WORK INSTRUCTIONS:
Please express everything from the first of the lines below down to the line containing "Vision and Values (91, 402)", that line included, as a JSON list of strings with one string per line and blank lines left out.

DATA SHOWN:
◆ ◆ ◆
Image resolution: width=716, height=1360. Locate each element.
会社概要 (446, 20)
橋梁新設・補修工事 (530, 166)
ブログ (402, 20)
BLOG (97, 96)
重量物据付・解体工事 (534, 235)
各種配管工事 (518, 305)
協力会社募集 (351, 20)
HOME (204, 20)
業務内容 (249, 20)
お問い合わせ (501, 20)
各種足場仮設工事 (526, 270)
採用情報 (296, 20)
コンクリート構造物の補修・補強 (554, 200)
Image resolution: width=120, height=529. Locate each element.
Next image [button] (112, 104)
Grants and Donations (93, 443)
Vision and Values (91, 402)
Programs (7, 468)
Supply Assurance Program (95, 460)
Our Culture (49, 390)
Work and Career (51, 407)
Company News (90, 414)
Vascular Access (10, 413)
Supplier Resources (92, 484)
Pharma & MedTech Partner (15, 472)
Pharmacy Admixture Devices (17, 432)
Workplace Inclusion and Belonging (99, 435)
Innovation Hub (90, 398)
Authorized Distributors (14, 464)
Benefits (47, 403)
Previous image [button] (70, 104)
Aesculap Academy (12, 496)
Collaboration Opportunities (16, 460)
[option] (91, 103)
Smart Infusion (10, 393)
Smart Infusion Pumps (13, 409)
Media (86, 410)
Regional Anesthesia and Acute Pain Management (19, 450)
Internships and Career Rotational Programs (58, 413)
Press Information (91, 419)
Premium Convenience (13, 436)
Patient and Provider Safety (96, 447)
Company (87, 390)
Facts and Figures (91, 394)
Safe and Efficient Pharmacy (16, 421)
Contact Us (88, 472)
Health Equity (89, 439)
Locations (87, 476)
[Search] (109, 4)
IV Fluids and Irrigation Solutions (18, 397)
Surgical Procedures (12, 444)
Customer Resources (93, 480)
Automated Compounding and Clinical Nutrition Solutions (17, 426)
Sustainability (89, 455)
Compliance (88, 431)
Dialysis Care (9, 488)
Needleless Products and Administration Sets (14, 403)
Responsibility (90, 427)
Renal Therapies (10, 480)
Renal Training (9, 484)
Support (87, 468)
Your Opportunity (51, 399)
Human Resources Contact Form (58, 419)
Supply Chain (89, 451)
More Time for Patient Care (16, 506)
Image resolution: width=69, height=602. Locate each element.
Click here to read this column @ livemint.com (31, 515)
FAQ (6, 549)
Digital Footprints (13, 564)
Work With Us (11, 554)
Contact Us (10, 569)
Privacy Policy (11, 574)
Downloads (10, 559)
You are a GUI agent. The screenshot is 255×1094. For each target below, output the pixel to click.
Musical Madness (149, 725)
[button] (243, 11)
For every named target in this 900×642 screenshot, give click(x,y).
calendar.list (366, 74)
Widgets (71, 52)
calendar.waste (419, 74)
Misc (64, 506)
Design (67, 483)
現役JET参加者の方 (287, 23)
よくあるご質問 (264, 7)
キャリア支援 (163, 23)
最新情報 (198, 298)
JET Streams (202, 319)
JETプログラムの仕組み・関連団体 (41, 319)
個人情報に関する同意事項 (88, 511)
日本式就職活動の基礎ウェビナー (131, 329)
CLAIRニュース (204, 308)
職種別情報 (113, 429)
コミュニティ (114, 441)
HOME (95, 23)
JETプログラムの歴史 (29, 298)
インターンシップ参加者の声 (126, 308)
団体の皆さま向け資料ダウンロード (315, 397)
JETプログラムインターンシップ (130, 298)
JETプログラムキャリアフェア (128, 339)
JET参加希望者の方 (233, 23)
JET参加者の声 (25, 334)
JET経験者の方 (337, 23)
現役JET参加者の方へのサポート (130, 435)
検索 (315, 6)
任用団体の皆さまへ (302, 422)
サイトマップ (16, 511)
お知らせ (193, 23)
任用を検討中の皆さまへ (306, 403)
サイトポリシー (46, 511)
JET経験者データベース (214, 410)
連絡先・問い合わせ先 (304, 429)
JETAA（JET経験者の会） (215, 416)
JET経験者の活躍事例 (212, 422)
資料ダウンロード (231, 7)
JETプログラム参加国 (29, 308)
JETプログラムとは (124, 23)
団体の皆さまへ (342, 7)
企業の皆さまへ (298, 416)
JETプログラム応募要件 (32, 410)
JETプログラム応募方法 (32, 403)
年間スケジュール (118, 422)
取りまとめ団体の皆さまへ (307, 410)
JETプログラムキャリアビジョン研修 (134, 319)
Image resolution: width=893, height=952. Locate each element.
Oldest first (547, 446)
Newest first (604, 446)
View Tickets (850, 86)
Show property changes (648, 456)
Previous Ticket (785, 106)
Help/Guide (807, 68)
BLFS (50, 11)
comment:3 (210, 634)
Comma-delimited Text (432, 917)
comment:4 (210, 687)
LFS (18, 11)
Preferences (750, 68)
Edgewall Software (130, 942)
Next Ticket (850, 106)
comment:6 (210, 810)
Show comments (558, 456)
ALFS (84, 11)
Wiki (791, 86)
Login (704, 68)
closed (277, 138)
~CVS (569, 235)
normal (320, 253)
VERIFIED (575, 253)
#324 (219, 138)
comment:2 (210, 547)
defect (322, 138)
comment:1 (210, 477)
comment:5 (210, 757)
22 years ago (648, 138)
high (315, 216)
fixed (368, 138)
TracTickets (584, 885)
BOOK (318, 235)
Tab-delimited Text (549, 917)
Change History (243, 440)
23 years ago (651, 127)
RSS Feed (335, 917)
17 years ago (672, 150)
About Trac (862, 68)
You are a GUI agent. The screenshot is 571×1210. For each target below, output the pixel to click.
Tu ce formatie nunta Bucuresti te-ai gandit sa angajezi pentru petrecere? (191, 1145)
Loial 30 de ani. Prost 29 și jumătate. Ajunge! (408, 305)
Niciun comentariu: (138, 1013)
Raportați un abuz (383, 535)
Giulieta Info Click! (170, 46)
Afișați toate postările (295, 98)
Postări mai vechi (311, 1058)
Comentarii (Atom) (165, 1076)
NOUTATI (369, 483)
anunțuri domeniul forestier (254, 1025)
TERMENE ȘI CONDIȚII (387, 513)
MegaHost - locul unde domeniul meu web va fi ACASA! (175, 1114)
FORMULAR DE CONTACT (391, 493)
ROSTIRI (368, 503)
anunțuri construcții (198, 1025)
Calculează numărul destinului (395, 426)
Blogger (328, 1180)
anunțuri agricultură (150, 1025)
◆ ◆ ◆
COMPLETED EXERCISE:
[
  "Image resolution: width=716, height=1360. Locate each element.",
  "会社概要 (446, 20)",
  "橋梁新設・補修工事 (530, 166)",
  "ブログ (402, 20)",
  "BLOG (97, 96)",
  "重量物据付・解体工事 (534, 235)",
  "各種配管工事 (518, 305)",
  "協力会社募集 (351, 20)",
  "HOME (204, 20)",
  "業務内容 (249, 20)",
  "お問い合わせ (501, 20)",
  "各種足場仮設工事 (526, 270)",
  "採用情報 (296, 20)",
  "コンクリート構造物の補修・補強 (554, 200)",
  "Image resolution: width=120, height=529. Locate each element.",
  "Next image [button] (112, 104)",
  "Grants and Donations (93, 443)",
  "Vision and Values (91, 402)"
]